* TASK TO COMPLETE *
Your answer must be the exact lines from the one with "Click Saturday's イベント" to the end of the data, both included, with no pictures.
+++
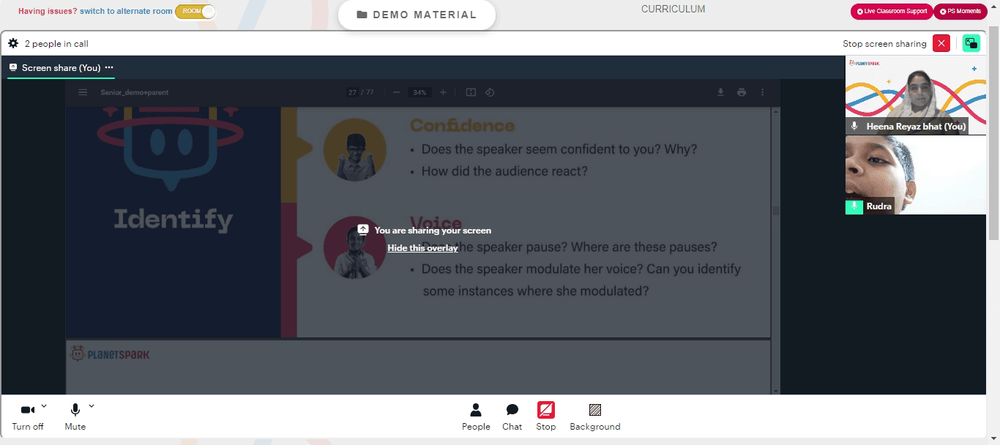The image size is (1000, 445).
Task: Mute the microphone
Action: [x=75, y=418]
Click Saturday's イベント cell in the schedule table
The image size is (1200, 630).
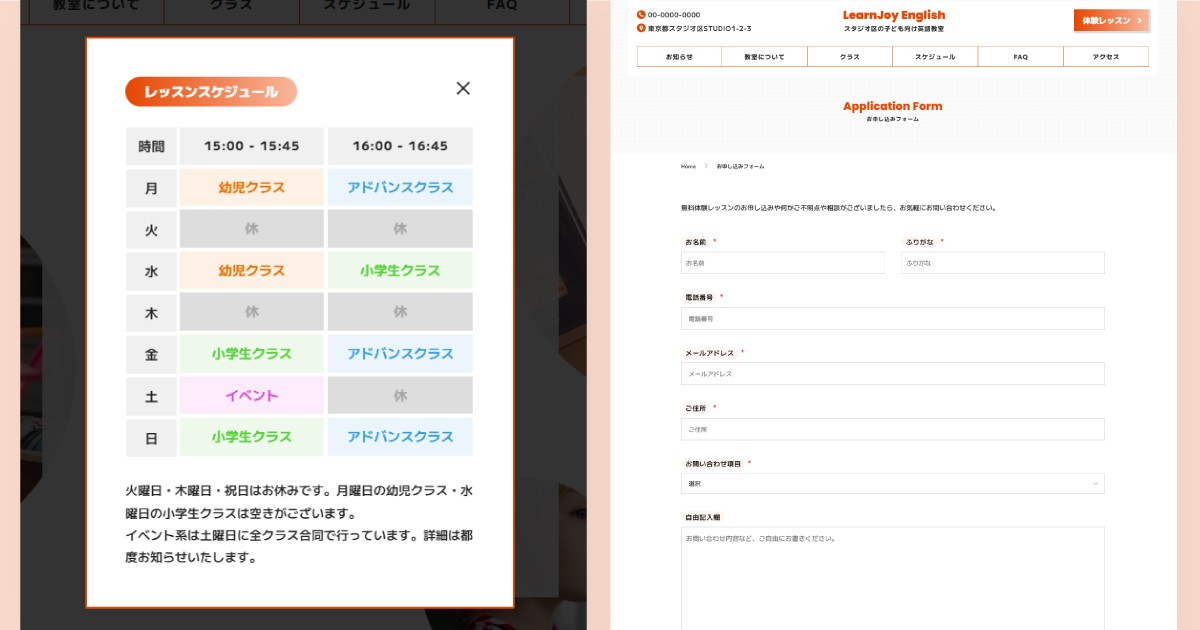251,395
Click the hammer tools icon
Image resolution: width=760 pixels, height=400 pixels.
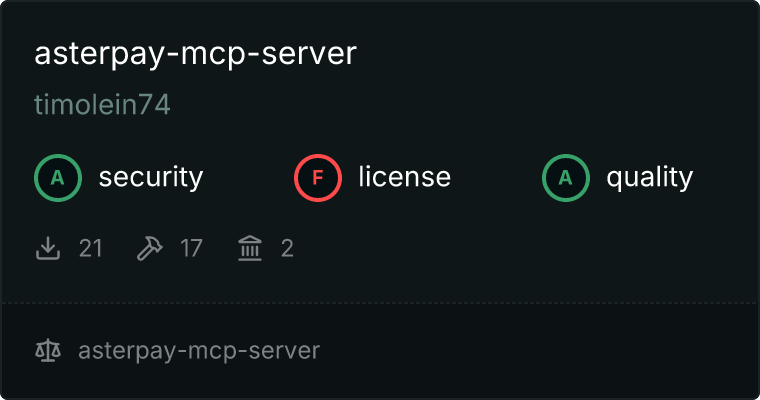pyautogui.click(x=149, y=248)
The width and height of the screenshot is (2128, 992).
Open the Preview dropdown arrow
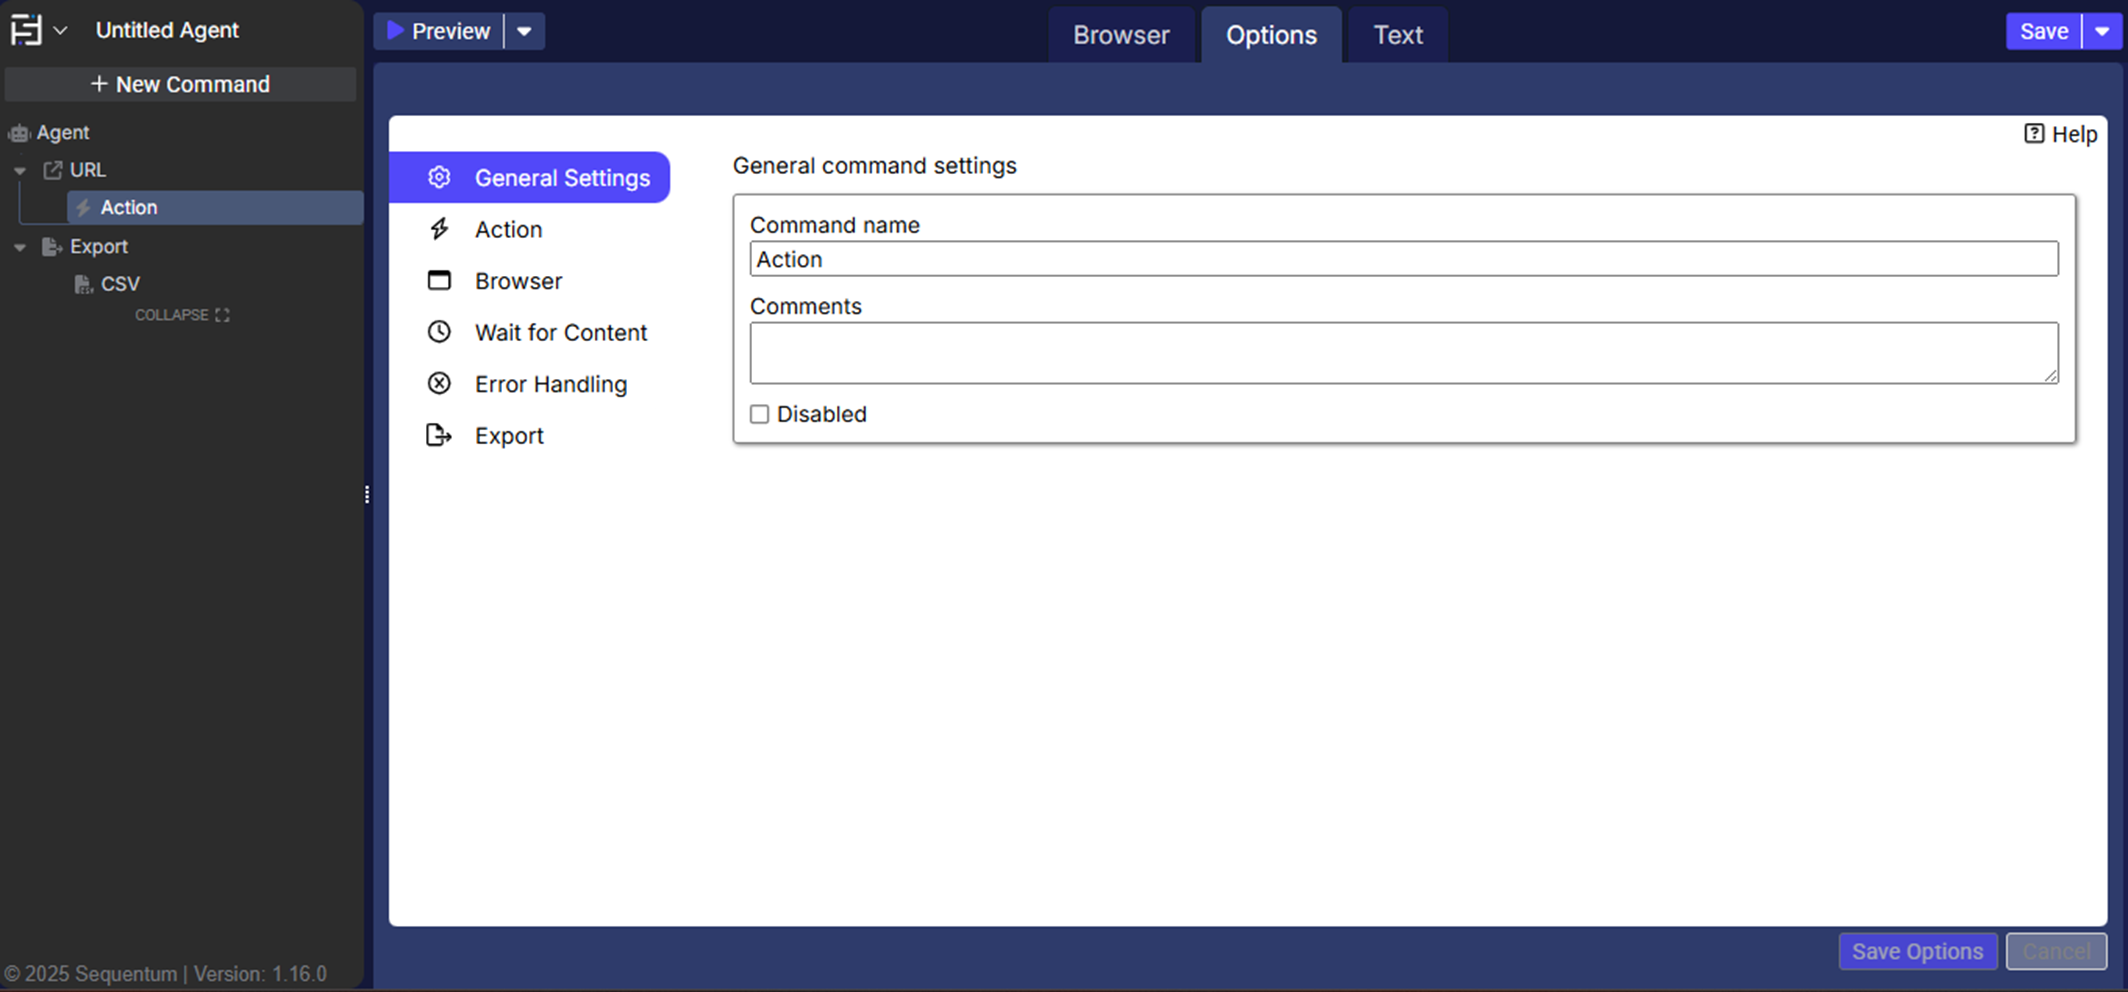[x=524, y=31]
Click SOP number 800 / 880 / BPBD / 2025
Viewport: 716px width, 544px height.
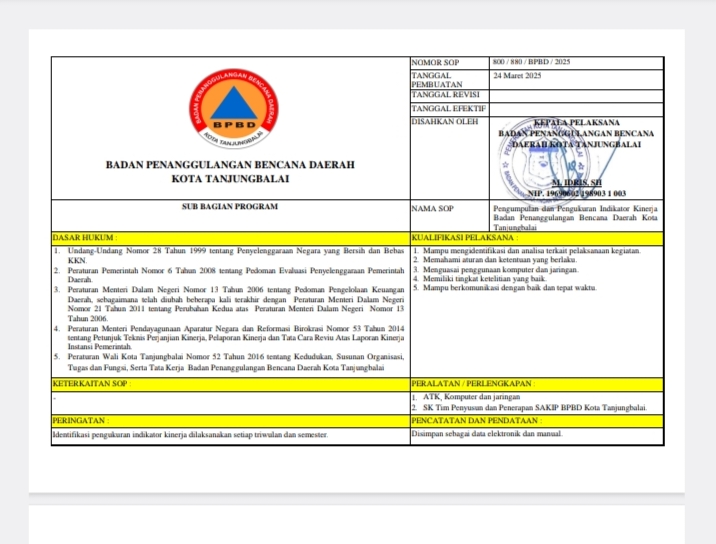point(531,63)
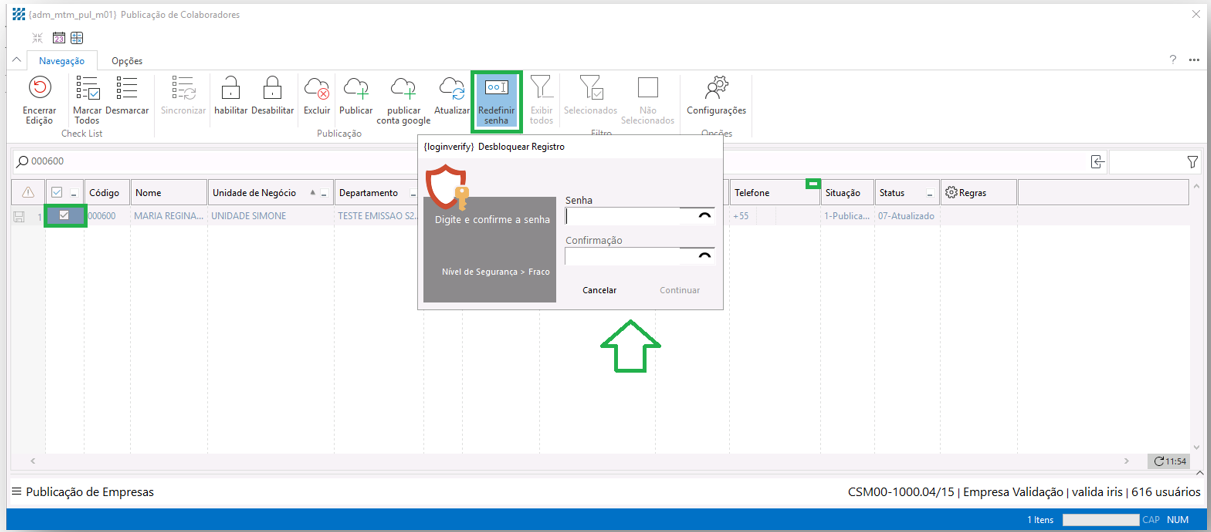Open the Status column filter dropdown

[x=930, y=194]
+++
* YOUR SOLUTION *
Click Saturday's イベント cell in the schedule table
The image size is (1200, 630).
251,395
Click the hammer tools icon
Image resolution: width=760 pixels, height=400 pixels.
pyautogui.click(x=149, y=248)
The width and height of the screenshot is (2128, 992).
Open the Preview dropdown arrow
[x=524, y=31]
Click SOP number 800 / 880 / BPBD / 2025
Viewport: 716px width, 544px height.
point(531,63)
Open the Status column filter dropdown

[x=930, y=194]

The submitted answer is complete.